Document excerpt:
Mother City Mama
Thomas greets me at the school gate and throws his arms around my waist. His younger brothers, twins Alex and Jon, race up from behind and cling to my legs. I’m immobilized by six loving arms.
“Molo, Mama!”
They’ve just come from a weekly lesson in Xhosa, one of South Africa’s eleven official languages, and they pepper me with new words.
“Kuyavuthuza!” Jon releases my knees and waves his arms above his head. “Kuyavuthuuuuuza, Mommy! It’s blowing!”
He’s right. It’s summer in Cape Town, the wind is always blowing.
For Thomas and Alex, these Xhosa phrases will fade over the next few days, but Jon will continue to practice his greetings, weather words, rhymes, and even the South African national anthem, which is sung in Xhosa and four other languages. Jon’s the polyglot of family, no question. I still struggle through the French verses of my own national anthem, O Canada. And if you’d asked me five years ago, I’d have guessed my kids, also Canadian, would struggle through it too. But they have never tried to sing the Canadian national anthem. I doubt they’ve even heard it.
“What did you do at school today?” I ask as I buckle three boys into their booster seats.
“Thomas fell off the monkey bars,” Alex says, “and then all the chickens bited his feet!” Recess and schoolyard animals, the chickens, ducks, rabbits, and tortoises: always more newsworthy than ABCs or 123s.
I pull out of the parking lot and adjust the radio. I’d been listening to a call-in show on the role of lobola in a cosmopolitan South Africa. Lobola is a traditional practice of paying for brides in cash or cattle.
“Mommy! Jon’s teasing!”
Snickers, shouts and chicken noises escalate in the backseat. I switch off the radio and begin the drive home. Modest bungalows and upscale family homes line the streets of our suburb. Some front yards cascade with bougainvillea, lavender, acacia and coral trees. Others are all but invisible, barricaded behind high cement walls, electric wiring, or the guardhouses of gated communities. We pass cyclists emblazoned with Lycra and logos, we pass a pick-up or bakkie crammed full of workers. We pass the public park where two nannies dressed in pink house-frocks stand in parched weeds and push their charges high on the swing.

Data excerpt:
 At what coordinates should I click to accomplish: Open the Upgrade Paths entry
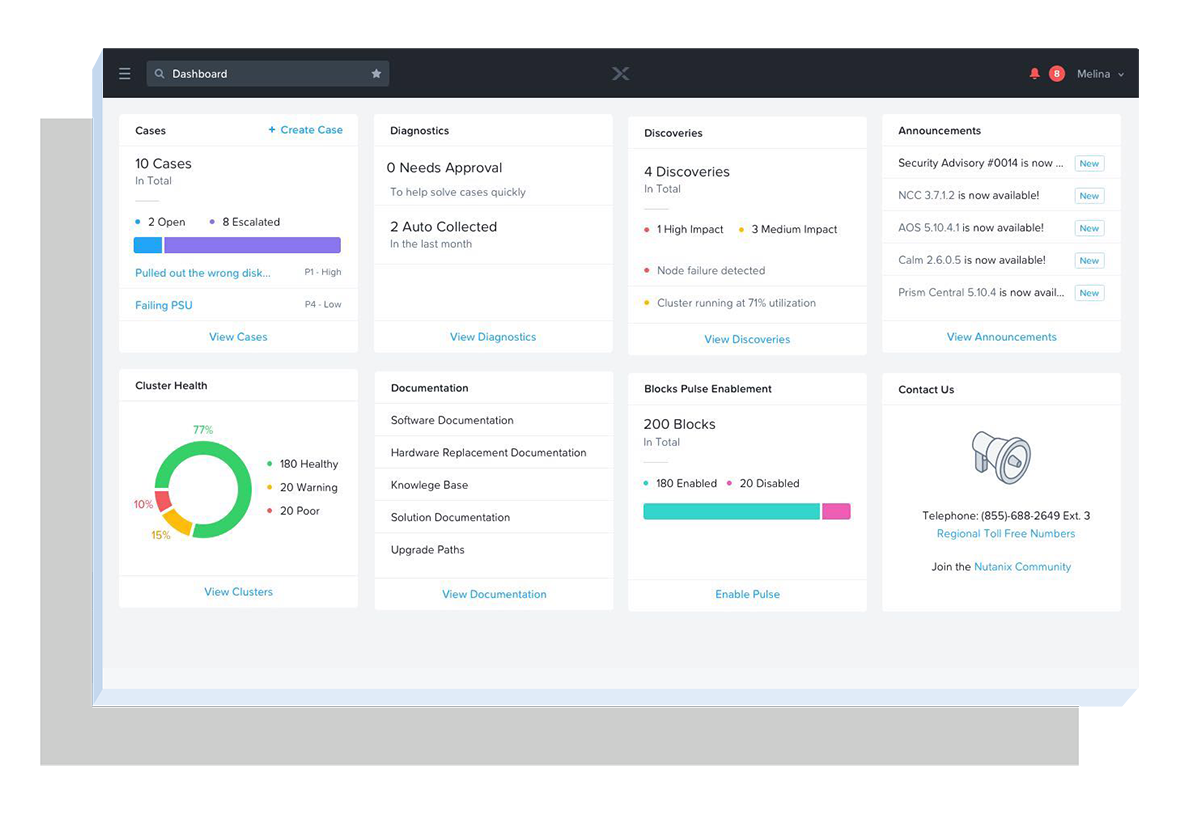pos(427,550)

Task description: Update the Cape Town school-run passage by restating it from "Mother City Mama" up to and including "is always blowing.", changing "Xhosa" to "isiXhosa" throughout.

Written solution:
Mother City Mama
Thomas greets me at the school gate and throws his arms around my waist. His younger brothers, twins Alex and Jon, race up from behind and cling to my legs. I’m immobilized by six loving arms.
“Molo, Mama!”
They’ve just come from a weekly lesson in isiXhosa, one of South Africa’s eleven official languages, and they pepper me with new words.
“Kuyavuthuza!” Jon releases my knees and waves his arms above his head. “Kuyavuthuuuuuza, Mommy! It’s blowing!”
He’s right. It’s summer in Cape Town, the wind is always blowing.